Watch Robert's Story

“Syncrude has developed a new technology that removes settling solids from our oil sand slurry and we're testing it in this field pilot. It has great potential to simplify mining, extraction, tailings management and land reclamation. It will make it much easier to transport slurry and recover bitumen. This means we will use less energy for pumping and extracting the bitumen, along with less chemicals and water. We also expect to help reclaim land and water more quickly.

Canadians expect us to responsibly manage our business and this is something that could have a significant positive change.”

“Continuous technology improvement is good for the company and the industry as a whole. Oil sand de-sanding is a technology innovation that could mean higher production yield at a lower unit cost, along with associated environmental benefits. Even if it does not turn out as hoped, there will be lessons learned, which in turn will move us forward toward achieving the same goals.”

Land Reclamation

08.13.2012 @ Sandhill Fen

Lynne Barlow

Project Manager, Sandhill Fen

Watch Lynne's Story

“Syncrude aims to develop a variety of landscapes on the land we reclaim, all of which will be interconnected. We've been filling in the old East Mine since 2000, and the landform is now beginning to take shape. This is a very large area. Part of it will be upland forest and part will be wetlands such as this 17-hectare area where we are working to create the conditions needed to establish a fen. A fen is a peat wetland where the water is at or near the surface, and they are found naturally in the region.

Stakeholders want to see these re-established in areas affected by oil sands mining.”

Tailings Management

07.30.2012 @ Base Mine Lake

Samantha Tavener

Environmental Scientist

Watch Samantha's Story

“As part of our reclamation plan, Syncrude is creating an aquatic reclamation area using a technology called water-capped tailings. Basically, we’ve put fine tailings into one of our former mine pits. As the fine tailings settle and slowly densify, pore water from in between the fines moves upwards into the lake water. There, it mixes with additional water that will flow in and out of the lake.

Our stakeholders want the lake to support a variety of aquatic plants and insects.

Syncrude has spent more than 20 years studying this technology in smaller ponds and through numerous other studies. We will track the progress of the developing aquatic ecosystem and I am very confident about its success.”

Water Management

07.31.2012 @ Filtration Test Ponds

Gail Buchanan

Sr. Technology Development Engineer

Warren Zubot

Research Associate

“Syncrude first explored granular activated carbon treatment of tailings water in 1989; using it to treat other kinds of water was already well established.
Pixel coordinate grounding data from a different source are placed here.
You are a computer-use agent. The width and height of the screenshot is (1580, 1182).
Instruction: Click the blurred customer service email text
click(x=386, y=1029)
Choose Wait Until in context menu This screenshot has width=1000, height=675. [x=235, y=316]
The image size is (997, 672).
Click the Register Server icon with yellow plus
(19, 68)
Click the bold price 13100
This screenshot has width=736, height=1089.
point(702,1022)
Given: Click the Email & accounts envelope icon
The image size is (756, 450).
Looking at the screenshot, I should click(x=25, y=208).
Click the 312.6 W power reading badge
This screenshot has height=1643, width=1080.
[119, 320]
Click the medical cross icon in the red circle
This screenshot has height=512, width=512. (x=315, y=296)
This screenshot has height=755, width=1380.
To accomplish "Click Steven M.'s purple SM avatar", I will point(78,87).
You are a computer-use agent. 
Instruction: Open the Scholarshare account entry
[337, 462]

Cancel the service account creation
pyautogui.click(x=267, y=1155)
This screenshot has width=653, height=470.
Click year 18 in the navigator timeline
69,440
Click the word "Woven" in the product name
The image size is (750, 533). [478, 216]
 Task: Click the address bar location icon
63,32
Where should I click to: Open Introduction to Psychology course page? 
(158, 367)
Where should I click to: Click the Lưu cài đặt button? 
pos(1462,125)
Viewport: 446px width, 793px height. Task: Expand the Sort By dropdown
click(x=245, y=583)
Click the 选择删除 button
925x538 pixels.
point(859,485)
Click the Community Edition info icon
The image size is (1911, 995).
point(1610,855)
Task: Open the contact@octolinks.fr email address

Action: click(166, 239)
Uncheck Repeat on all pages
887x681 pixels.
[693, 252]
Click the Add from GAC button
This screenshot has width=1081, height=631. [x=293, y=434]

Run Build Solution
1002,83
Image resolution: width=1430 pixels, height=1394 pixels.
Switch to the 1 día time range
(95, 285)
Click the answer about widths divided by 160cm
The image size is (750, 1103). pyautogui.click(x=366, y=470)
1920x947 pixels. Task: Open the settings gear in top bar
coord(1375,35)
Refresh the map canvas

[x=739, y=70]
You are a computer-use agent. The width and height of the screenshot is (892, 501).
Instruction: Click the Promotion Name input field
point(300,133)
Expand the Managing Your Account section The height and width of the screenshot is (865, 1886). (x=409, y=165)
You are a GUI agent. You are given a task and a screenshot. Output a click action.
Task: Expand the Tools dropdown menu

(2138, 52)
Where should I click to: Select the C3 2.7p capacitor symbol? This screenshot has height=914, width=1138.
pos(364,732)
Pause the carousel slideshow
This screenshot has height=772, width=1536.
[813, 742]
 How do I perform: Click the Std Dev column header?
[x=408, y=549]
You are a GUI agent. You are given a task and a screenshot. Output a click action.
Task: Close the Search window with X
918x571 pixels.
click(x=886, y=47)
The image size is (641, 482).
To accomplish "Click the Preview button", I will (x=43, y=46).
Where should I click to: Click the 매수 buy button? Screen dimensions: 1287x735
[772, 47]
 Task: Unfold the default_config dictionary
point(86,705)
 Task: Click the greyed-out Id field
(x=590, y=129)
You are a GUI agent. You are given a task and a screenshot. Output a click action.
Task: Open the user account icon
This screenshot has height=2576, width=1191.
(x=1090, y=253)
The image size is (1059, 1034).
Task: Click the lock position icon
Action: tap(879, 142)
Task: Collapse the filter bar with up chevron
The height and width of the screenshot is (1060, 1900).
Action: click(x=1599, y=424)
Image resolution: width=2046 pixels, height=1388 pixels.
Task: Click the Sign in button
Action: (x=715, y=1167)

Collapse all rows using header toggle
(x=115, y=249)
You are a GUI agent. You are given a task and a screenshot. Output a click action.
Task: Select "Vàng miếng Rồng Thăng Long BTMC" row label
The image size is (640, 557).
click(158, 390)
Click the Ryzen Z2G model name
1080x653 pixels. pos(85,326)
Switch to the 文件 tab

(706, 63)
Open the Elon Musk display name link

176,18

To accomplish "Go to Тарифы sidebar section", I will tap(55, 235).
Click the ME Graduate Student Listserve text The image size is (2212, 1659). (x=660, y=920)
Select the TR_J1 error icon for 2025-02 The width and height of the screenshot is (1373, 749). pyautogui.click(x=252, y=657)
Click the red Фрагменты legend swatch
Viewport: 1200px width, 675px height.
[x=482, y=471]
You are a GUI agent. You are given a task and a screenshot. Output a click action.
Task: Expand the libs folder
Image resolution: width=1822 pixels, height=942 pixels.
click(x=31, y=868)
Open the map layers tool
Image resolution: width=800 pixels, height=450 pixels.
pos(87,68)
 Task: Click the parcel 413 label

What's changed is the notion that we can use our own petroleum coke, which is a byproduct of our production process, as the treatment agent.”

Watch Warren's Story
“Stakeholders want us to be responsible and innovative when it comes to the management of our resources.

Over the last five years that we've been studying this technology, we've learned that this is a very good application of using an upgraded byproduct to treat tailings water. We've learned that the treated water does support aquatic life—it's clean and clear with no hydrocarbons, suspended solids or dissolved organic compounds.”

Waste Management

09.25.2012 @ Lion's Park, Fort McMurray

Barb Jewers

Manager, Tailings and Lease Development
President, Fort McMurray United Way Board of Directors

“Fort McMurray is recognized as the most caring community in Canada in terms of per capita donations to the United Way. And oil sands companies are key contributors to that achievement. They not only generate great excitement about our annual fundraising campaign at their workplaces, but also help to communicate to their employees the value of giving and how their contributions greatly benefit our communities. Every effort counts. In fact, at designated recycling bins across the site, Syncrude collects around $5,000 in returns from empty bottles and cans each year.

This money is donated to the United Way, which then helps support 70 local programs and 27 agencies, including the Salvation Army, SPCA and the Boys and Girls Club. It's an easy way to give that adds up in a really big way.”